Investors appear to be betting that any regulatory uncertainty will eventually be resolved. The size of the new deal suggests strong institutional appetite, likely driven by sovereign wealth funds, large private equity houses, and late-stage venture investors looking to secure exposure to one of the few fintechs capable of scaling globally. Sources close to the talks suggest that several major U.S. and Middle Eastern funds have been in advanced discussions to anchor the round, alongside some of Revolut’s existing shareholders.
The valuation also reflects a broader reassessment of fintech’s role in a changing financial landscape. As traditional banks grapple with sluggish growth and high compliance costs, digital players like Revolut are gaining ground by offering cheaper, faster, and more personalised financial services. The integration of payments, trading, and banking within a single ecosystem has become increasingly appealing to consumers — particularly younger demographics who expect immediacy and transparency from their financial providers.

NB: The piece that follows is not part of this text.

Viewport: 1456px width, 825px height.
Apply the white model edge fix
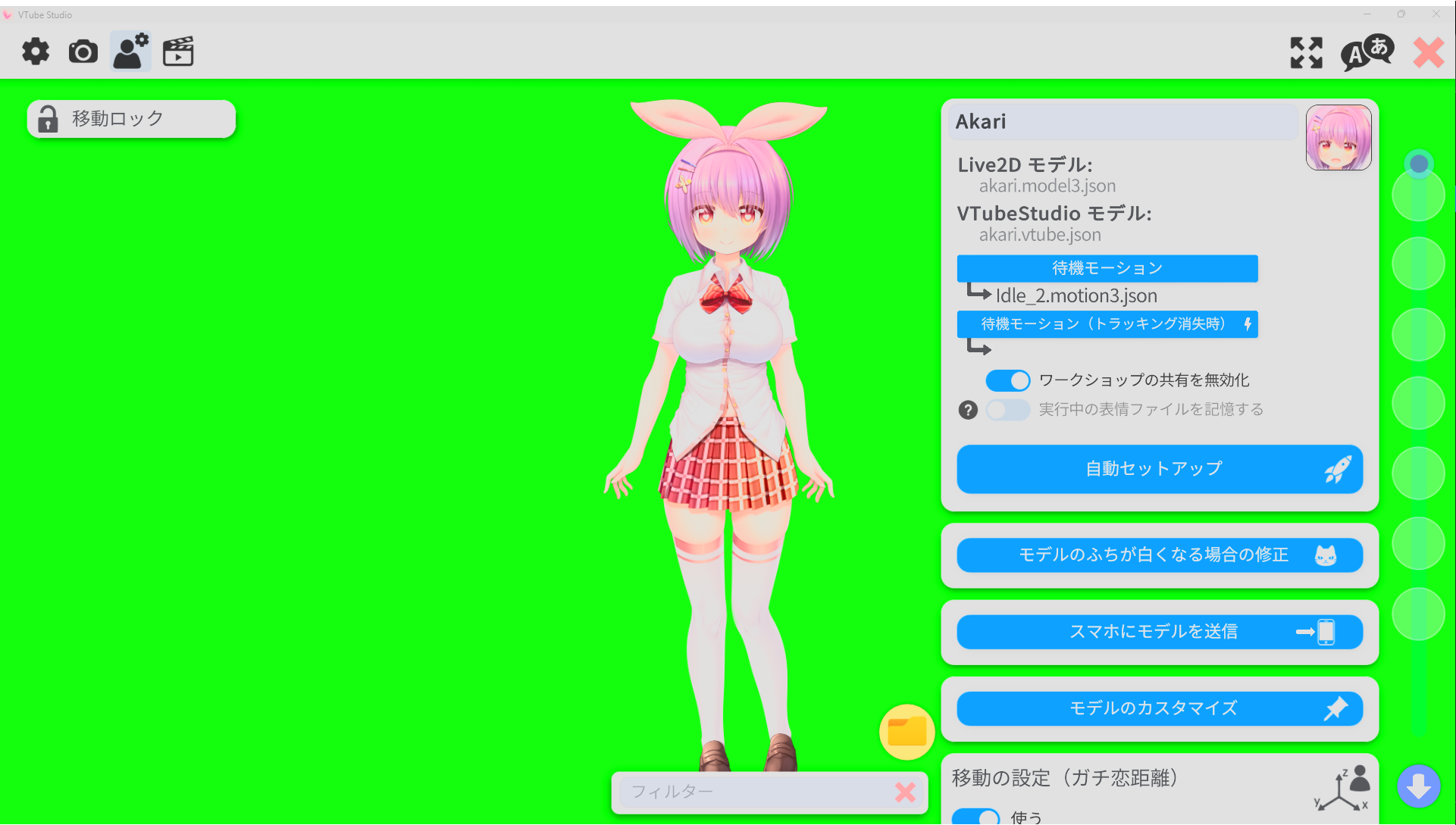point(1159,555)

Yet challenges remain. The competitive pressures in digital banking have intensified, with rivals such as N26, Wise, and Monzo also expanding aggressively. In the U.S., where Revolut has struggled to gain meaningful traction, incumbents and challenger banks alike are fighting for the same slice of the millennial and Gen Z market. Moreover, regulatory scrutiny on fintechs’ risk management and anti-money-laundering controls has increased globally, posing ongoing operational and reputational risks.

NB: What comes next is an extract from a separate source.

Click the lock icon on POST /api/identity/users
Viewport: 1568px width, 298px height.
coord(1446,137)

From a strategic standpoint, the timing of the funding round may be deliberate. The fintech industry has seen a modest rebound in valuations over the past six months as inflation moderates and capital markets stabilise. A high-profile deal at this scale could signal a renewed appetite for fintech investment and set a new benchmark for late-stage valuations. For Revolut, it may also be a prelude to a long-anticipated initial public offering — a move that CEO Storonsky has hinted at but delayed amid market volatility.
Analysts remain divided on whether the $75 billion valuation is justified. Some argue that Revolut’s user growth, global reach, and diversified revenue base justify a premium multiple relative to peers. Others caution that the figure reflects expectations for profitability and regulatory clarity that have yet to fully materialise. Either way, the company’s success has already redefined what a European fintech can achieve, challenging the long-held view that only U.S. or Asian firms could dominate at scale.
If confirmed, the funding round will stand as one of the largest private financings ever for a European technology firm — a milestone that could bolster confidence in London’s status as a fintech hub despite post-Brexit challenges. It would also provide Revolut with the capital needed to weather a more competitive market, strengthen its compliance framework, and continue investing in innovation.
For now, investors and rivals alike are watching closely. If Revolut successfully closes the deal, it will not only reaffirm its dominance in the neobank sector but also highlight the resilience and global ambition of Europe’s fintech ecosystem — one that continues to produce world-class players capable of standing shoulder-to-shoulder with Silicon Valley’s finest.